Why the Housing Market Is Getting Stronger

New-home sales and quarterly results from Toll Brothers this week should bolster the housing market’s solid fundamentals

By Steven Russolillo 



Spring has sprung for the housing market. Even the Federal Reserve isn’t likely to spoil the fun.

Steady job growth, rising wages and low interest rates have helped prop up housing demand. Friday’s positive report on U.S. existing-home sales underscored this. And even with the specter of another Fed rate increase looming, perhaps as soon as next month, housing’s foundation isn’t likely to be shaken.

There are a few worries after three consecutive months of declines in new-home sales, but government data and quarterly results from luxury home builder Toll Brothers Inc., TOL 3.07 % out Tuesday, should ease concerns. Economists polled by The Wall Street Journal estimate sales of newly built homes rose 2.3% in April from a month earlier.

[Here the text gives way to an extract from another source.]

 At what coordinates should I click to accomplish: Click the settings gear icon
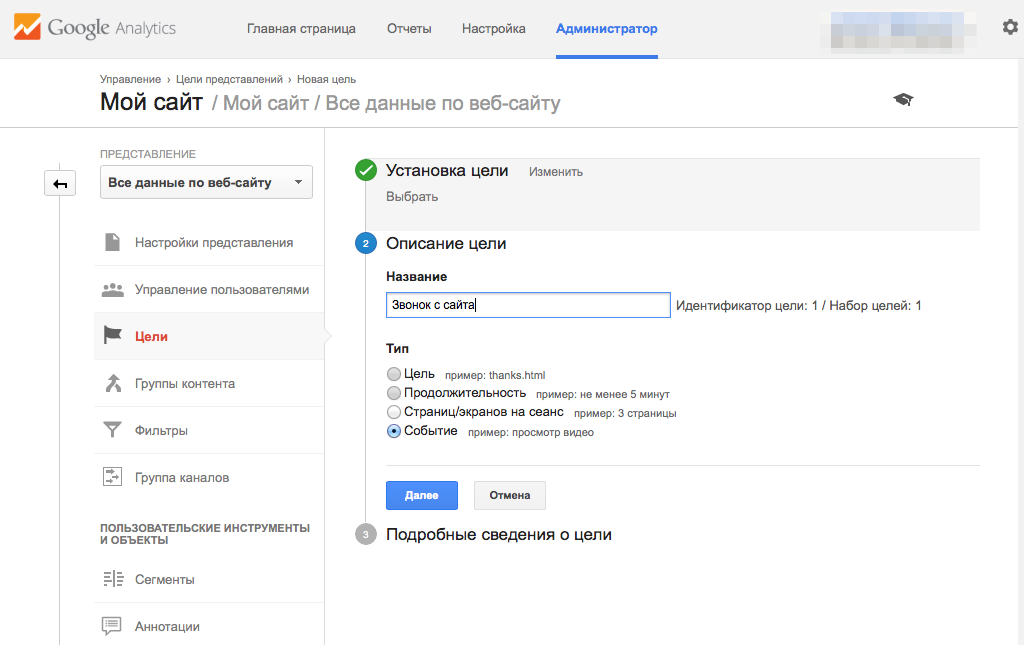pos(1009,27)
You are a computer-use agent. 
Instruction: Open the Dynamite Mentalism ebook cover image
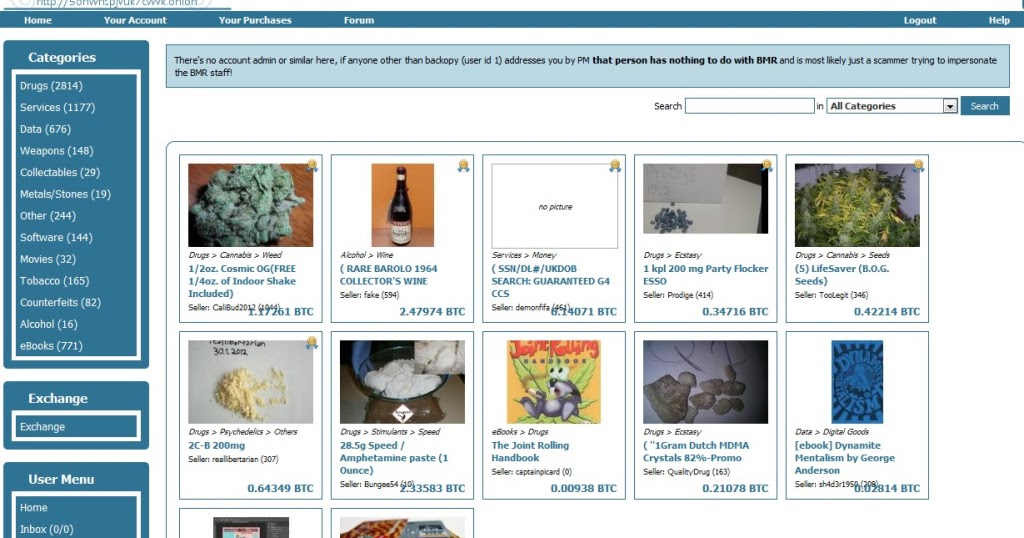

Meanwhile, home builders are feeling pretty optimistic about current conditions, which should bode well for Toll. A gauge of home-builder sentiment, released last week, held firmly in positive territory, according to the National Association of Home Builders. Perhaps more important, expectations for sales in the next six months jumped to the highest level of the year.

Rates also remain favorable. The average 30-year fixed-rate mortgage was 3.61% in April, the lowest monthly average since May 2013, according to Freddie Mac. Of course, rates didn’t stay low for long back then as the taper tantrum roiled the market. This time, an actual Fed rate increase likely wouldn’t provide as much shock value to markets as the mere hint of tapering bond purchases did then.

And a factor that has held housing back—affordability—might give buyers a breather. On the surface, rising home values have made it more difficult to buy a home, particularly for first-time home buyers. But a measure of housing affordability, compiled by the National Association of Realtors, tells a different story.

The Realtors’ group, assuming a 20% down payment, measures a typical mortgage payment for the median priced home and compares it with median household incomes. By this measure, housing has actually been getting more affordable since the summer, a reflection of rising wages and low interest rates.

It isn’t last call yet for this house party.